INTRODUCTION: Chronic inflammatory lung diseases are a common cause of suffering and death. Chronic obstructive pulmonary disease (COPD) is the reason for 6% of all deaths worldwide. A total of 262 million people are affected by asthma and 461,000 people died in 2019. Idiopathic pulmonary fibrosis (IPF) is diagnosed in 3 million people worldwide, with an onset over the age of 50 with a mean survival of only 24–30 months. These three diseases have in common that remodeling of the lung tissue takes place, which is responsible for an irreversible decline of lung function. Pathological lung remodeling is mediated by a complex interaction of different, often misguided, repair processes regulated by a variety of mediators.

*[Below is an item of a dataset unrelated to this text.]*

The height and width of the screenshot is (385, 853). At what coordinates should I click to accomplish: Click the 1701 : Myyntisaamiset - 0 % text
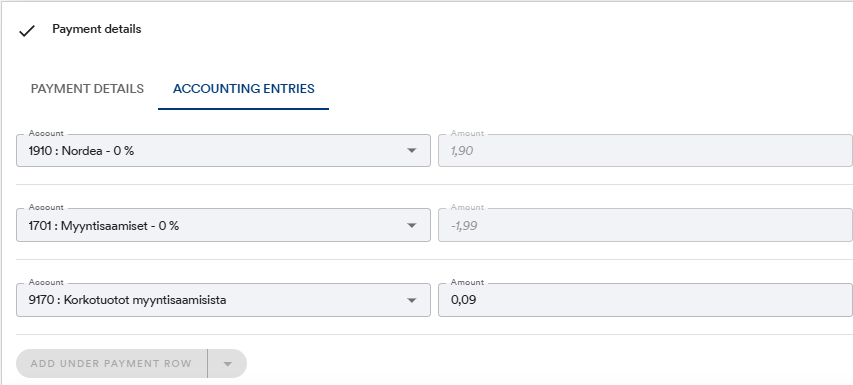(103, 226)
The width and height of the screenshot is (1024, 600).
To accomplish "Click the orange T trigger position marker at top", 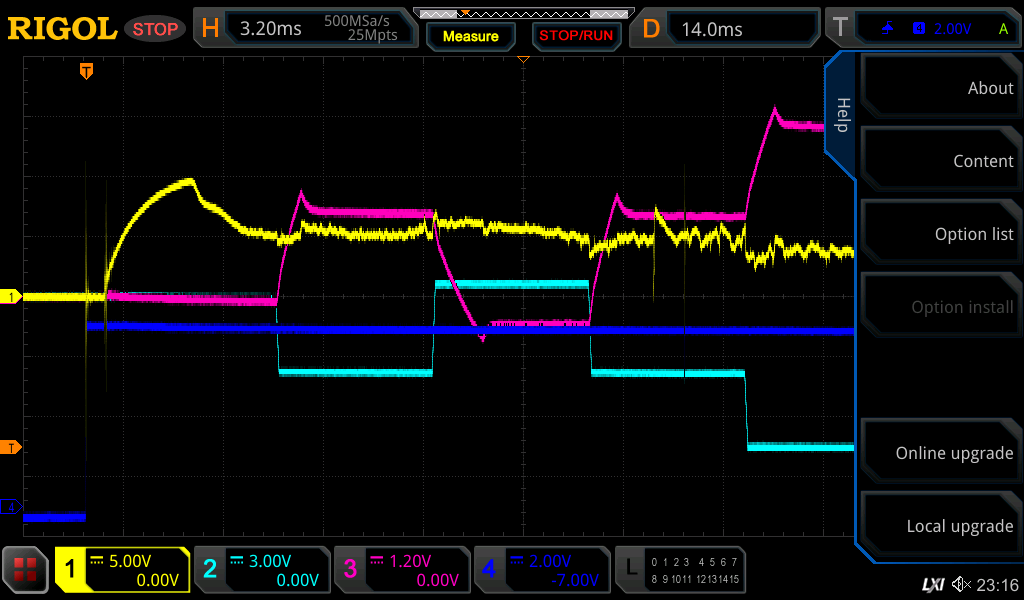I will pos(87,71).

One group of these, as has recently become known, are the Wnt ligands. In addition to their well-characterized role in embryogenesis, this group of glycoproteins is also involved in immunological and structural repair processes. Depending on the combination of the Wnt ligand with its receptors and co-receptors, canonical and noncanonical signaling cascades can be induced. Wnt5A is a mediator that is described mainly in noncanonical Wnt signaling and has been shown to play an important role in different inflammatory diseases and malignancies. OBJECTIVES: In this review, we summarize the literature available regarding the role of Wnt5A as an immune modulator and its role in the development of asthma, COPD and IPF. We will focus specifically on what is known about Wnt5A concerning its role in the remodeling processes involved in the chronification of the diseases. CONCLUSION: Wnt5A has been shown to be involved in all three inflammatory lung diseases. Since the ligand affects both structural and immunological processes, it is an interesting target for the treatment of lung diseases whose pathology involves a restructuring of the lung tissue triggered in part by an inflammatory immune response.